Valentino: maison passa al Qatar, comprata per 700mln. “Esclusi Hugo Boss e Mcs”

Pubblicato il 12 luglio 2012 11:30 | Ultimo aggiornamento: 12 luglio 2012 11:41
valentino garavani

Valentino Garavani (Foto LaPresse)

MILANO – La maison Valentino diventa araba e finisce in Qatar. Se l’è aggiudicata per ben 700 milioni di euro la Mayhoola for Investments Spc , società che in un comunicato viene definita “partecipata da un primario investitore” e dietro cui molti vedono l’emiro e la famiglia reale. Il gruppo Valentino è stato ceduto dal fondo Permira e da Luca e Gaetano Marzotto alla società araba che, quindi, ha acquisito l’intera partecipazione della società.

L’acquisizione riguarda nel dettaglio l’intera partecipazione di Valentino Fashion Group detenuta dal Fondo Permira e dalla famiglia Marzotto (azionista con il 20% circa). Mayhoola acquisisce così il controllo di Valentino spa e della licenza M Missoni.

Restano fuori dall’operazione sia la quota di maggioranza di Permira e i Marzotto in Hugo Boss e sia l’altro marchio gestito da Vfg, Mcs – Marlboro Classics, che resterà in carico a Red & Black (la controllata degli investitori italiani).

Il passaggio di Valentino a Permira e alla famiglia Marzotto era stato realizzato nel 2007. Il gruppo Valentino ha chiuso il 2011 con un fatturato di 322 milioni di euro, e segna una crescita del 60% del fatturato tra il 2009 e il 2012.

L’Italia dice così addio all’ennesimo marchio di moda che “emigra”, dopo Fendi, Gucci e Bulgari, già vendute a investitori stranieri. Il Qatar allo stesso tempo si va ad aggiudicare un’altra grande casa di moda dopo Harrod’s, e varie altre partecipazioni di grande prestigio, come quelle nel colosso americano dei gioielli Tiffany e nella conglomerata francese del lusso Lvmh.
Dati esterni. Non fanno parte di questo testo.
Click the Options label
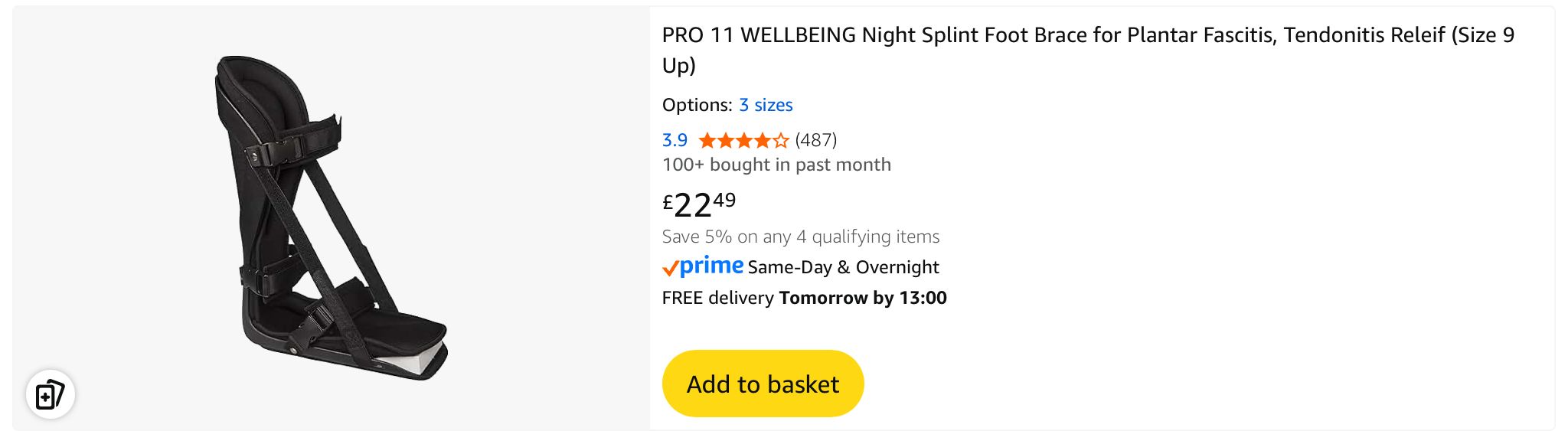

”Valentino è da sempre un marchio di grande fascino e di indiscusso posizionamento – affermano da Mayhoola – Siamo rimasti colpiti dal lavoro fatto in questi anni dai direttori creativi Maria Grazia Chiuri e Pierpaolo Piccioli e da tutto il management team guidato da Stefano Sassi. La loro capacità di coniugare l’estetica e i valori definiti dal fondatore Valentino Garavani con una visione contemporanea e sofisticata ha reso il marchio estremamente attuale e con un grande potenziale di sviluppo. Il nostro obiettivo è quello di supportare il management al fine di raggiungere una piena valorizzazione delle prospettive di questo magnifico marchio. Crediamo inoltre che Valentino sia la base di partenza ideale per creare una piu’ ampia presenza nel settore del lusso”.